Best Small SAE Boat – JB41
Best Small SAE Boat – JB41

This is a slightly bigger and considerably more substantial search and rescue (SAR) boat than the boats usually found on Australia's exposed New South Wales Coast. Marine Rescue New South Wales, the owner, has a considerable fleet of conventional, outboard-powered RIBs, so this larger boat with-foam filled sponsons, twin diesel engines, ride control, and a flying bridge is a significant departure from the norm.

The boat will operate from Jervis Bay, south of Sydney, where big seas and swells are common. Apparently, it handles such conditions very well.

"JB41 was custom designed and built to Marine Rescue's requirements and needs, and is now one of the largest and most technically advanced vessels in its fleet," Harwood Marine told Baird Maritime. "The specially designed hull shape makes for a very dry vessel, with special equipment selected to help the operator respond to emergency situations effectively. The overall finish was of extremely high quality, with comfort achieved for a smooth ride for the crew.

The builder remarked that the main difficulty in developing the new boat was in the design stage to ensure all equipment requested was easily accessible and can be maintained throughout the life of the vessel and with minimal issues.

"Every build is different, but the main lesson learned was that, being a custom-build vessel, it would be ideal to have designs completely finished to ensure the flow of the actual build process so that we can produce the build in a shorter timeframe."

To that end, Harwood Marine is currently creating 3D modelling in-house for its future builds, providing trades with a greater visual idea of the processes from start to finish.

The builder added that shipbuilding is an ever-evolving industry, with future changes to environmental targets and carbon emission reduction coming to the forefront now and into the future.

"The effects these changes will have on classification rules and regulations will provide new challenges for our new builds," said Harwood Marine, "with improvements to energy efficiency continually being designed, developed and improved. With the key date of 2030 set as the goal in achieving reductions, vessels being built now will have to comply with new rules to address climate change within the shipbuilding industry."

The builder added that the cost of materials has increased while the availability of shipbuilding materials such as steel has decreased. This means shipbuilding projects in the future will have to have even tighter project timelines and milestones to ensure the build process is not compromised by fluctuating pricing and material shortages, or the rising costs in freight.

Business for Harwood Marine slowed down in 2020 due to Covid-19, but the uncertainty brought about by the pandemic did not prevent business from taking off once more afterwards.

"We had a fantastic year in 2021, with growth across our business in all areas.

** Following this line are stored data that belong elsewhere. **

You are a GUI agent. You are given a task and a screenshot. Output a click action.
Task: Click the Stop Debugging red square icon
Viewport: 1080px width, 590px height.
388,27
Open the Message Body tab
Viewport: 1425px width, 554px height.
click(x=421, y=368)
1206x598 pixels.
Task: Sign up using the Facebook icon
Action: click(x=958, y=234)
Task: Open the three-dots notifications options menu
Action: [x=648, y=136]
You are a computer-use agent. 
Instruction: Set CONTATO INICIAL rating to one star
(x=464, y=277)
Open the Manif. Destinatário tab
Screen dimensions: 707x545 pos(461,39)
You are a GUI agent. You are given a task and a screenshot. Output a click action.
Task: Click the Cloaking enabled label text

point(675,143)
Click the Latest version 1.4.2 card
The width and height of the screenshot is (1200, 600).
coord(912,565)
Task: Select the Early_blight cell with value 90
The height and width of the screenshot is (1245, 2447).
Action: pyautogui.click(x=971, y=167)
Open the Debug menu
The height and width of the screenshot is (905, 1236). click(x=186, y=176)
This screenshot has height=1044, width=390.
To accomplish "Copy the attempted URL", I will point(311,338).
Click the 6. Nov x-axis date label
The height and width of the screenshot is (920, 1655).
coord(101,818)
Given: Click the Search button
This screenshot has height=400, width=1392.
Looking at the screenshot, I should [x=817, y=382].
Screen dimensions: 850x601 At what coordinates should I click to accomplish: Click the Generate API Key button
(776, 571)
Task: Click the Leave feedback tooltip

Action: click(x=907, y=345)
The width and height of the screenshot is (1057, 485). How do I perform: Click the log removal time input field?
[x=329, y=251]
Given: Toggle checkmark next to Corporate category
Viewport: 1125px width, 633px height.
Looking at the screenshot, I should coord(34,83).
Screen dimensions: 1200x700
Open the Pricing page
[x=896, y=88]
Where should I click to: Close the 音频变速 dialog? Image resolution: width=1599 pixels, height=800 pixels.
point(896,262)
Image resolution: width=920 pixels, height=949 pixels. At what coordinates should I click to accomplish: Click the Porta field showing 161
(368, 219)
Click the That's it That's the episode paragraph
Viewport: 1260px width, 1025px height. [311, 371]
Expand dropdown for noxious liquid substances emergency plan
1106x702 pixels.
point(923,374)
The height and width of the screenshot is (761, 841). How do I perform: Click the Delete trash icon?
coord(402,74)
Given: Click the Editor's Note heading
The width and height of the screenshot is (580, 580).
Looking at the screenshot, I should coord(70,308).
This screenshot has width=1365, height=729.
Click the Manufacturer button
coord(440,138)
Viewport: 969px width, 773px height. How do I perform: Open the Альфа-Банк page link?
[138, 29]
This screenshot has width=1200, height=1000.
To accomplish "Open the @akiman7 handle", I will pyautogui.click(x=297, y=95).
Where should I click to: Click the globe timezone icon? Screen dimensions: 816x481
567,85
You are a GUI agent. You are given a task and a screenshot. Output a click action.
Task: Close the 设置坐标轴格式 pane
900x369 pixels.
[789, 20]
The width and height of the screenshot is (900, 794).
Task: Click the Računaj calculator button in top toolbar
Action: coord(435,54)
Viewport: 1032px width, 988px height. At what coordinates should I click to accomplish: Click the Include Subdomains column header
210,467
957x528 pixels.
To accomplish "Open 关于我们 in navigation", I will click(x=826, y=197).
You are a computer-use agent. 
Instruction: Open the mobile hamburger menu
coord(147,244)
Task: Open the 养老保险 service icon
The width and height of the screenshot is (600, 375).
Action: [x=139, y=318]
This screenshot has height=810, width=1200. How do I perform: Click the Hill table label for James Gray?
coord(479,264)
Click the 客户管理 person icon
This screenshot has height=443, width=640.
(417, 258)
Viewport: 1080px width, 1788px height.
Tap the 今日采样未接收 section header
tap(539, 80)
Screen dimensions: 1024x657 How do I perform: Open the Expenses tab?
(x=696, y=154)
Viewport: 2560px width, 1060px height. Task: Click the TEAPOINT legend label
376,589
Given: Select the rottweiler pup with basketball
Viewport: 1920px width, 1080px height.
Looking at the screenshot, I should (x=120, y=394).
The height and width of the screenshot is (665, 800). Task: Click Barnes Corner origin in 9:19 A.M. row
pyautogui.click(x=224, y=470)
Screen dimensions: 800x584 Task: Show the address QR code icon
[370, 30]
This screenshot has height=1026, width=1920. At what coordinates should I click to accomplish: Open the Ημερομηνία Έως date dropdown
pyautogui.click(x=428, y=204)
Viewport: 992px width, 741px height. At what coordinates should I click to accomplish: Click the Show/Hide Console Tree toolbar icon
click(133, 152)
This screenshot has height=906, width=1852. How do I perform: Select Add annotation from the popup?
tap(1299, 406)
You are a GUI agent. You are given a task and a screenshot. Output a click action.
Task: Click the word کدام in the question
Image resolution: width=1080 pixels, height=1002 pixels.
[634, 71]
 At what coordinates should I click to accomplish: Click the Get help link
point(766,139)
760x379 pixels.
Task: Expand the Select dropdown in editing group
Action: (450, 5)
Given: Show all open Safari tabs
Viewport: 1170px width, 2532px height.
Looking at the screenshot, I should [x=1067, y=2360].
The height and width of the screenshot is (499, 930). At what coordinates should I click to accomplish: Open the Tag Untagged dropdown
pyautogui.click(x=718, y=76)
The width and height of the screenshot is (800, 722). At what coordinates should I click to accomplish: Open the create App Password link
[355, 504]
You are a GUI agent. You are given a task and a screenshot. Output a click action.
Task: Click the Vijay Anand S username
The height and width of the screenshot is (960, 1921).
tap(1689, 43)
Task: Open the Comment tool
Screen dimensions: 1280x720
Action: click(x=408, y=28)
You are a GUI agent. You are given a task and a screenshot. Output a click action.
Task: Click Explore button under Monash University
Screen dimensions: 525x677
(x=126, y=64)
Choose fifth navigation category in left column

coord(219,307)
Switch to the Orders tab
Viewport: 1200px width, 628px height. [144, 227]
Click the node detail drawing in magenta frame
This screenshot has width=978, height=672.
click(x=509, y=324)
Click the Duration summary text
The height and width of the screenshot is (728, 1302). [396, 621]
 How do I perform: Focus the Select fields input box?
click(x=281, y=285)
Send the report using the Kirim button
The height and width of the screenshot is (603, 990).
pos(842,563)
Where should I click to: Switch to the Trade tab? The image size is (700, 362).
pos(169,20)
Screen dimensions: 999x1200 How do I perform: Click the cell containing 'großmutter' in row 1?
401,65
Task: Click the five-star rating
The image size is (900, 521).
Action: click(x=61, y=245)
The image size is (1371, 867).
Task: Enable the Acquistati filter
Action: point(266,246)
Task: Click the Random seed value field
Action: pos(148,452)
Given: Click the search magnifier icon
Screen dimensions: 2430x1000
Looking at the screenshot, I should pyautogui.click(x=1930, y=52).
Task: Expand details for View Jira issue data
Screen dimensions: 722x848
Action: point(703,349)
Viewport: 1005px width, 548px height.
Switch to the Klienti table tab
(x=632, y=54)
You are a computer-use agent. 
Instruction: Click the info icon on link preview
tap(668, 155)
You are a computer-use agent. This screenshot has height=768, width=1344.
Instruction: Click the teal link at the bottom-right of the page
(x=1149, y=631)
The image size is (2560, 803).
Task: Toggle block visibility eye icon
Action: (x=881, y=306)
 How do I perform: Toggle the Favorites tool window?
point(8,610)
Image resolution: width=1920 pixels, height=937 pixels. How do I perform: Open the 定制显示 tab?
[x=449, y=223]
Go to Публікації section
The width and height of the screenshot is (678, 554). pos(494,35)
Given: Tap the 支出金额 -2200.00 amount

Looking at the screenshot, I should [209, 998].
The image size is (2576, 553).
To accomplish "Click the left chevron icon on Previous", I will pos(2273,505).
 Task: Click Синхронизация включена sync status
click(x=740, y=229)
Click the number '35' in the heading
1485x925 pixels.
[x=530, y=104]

We have a number of newbuilds in production at present in both steel and aluminium, and they range up to 45 metres LOA. These projects have our fabrication sheds at capacity and have led to a growth in employment. We have also seen a large increase in the newbuild sector, with many new clients coming onboard as our business profile grows."

The company added that the repair and refit sector had a continual stream of work, with competition for obtaining a slot on the company's slipway increasing. To ensure it can continue to service existing clients as well as any future clients, an order is underway for a 450-tonne travel lift, which will allow for multiple repair jobs. The new lift is currently being built to order, and is due to come online in mid-2022.

"We are extremely optimistic about the future," Harwood Marine told Baird Maritime, "and we are looking forward to seeing the business continue to grow and evolve, becoming a one-stop marine hub for newbuilds, repairs and ongoing maintenance servicing for our clients in both the commercial and leisure sectors."

Commenting further about the future, Harwood Marine said that clients in the marine emergency services sector will continue to update and grow their fleets, given the increase in demand for such services over the past few years in situations such as flood rescue and response, in particular providing waterborne SAR to service bushfire-ravaged towns when roads were cut and tighter controls were imposed on borders and waterways.

"As emergency response vessels need to be reliable, operators will be looking for trouble-free and minimal maintenance builds, including user friendly equipment for changing crews. Speed, electronics and emerging technologies will also continue to be very important to these services, to aid in quick response to all emergency situations while ensuring enhanced crew comfort and safety."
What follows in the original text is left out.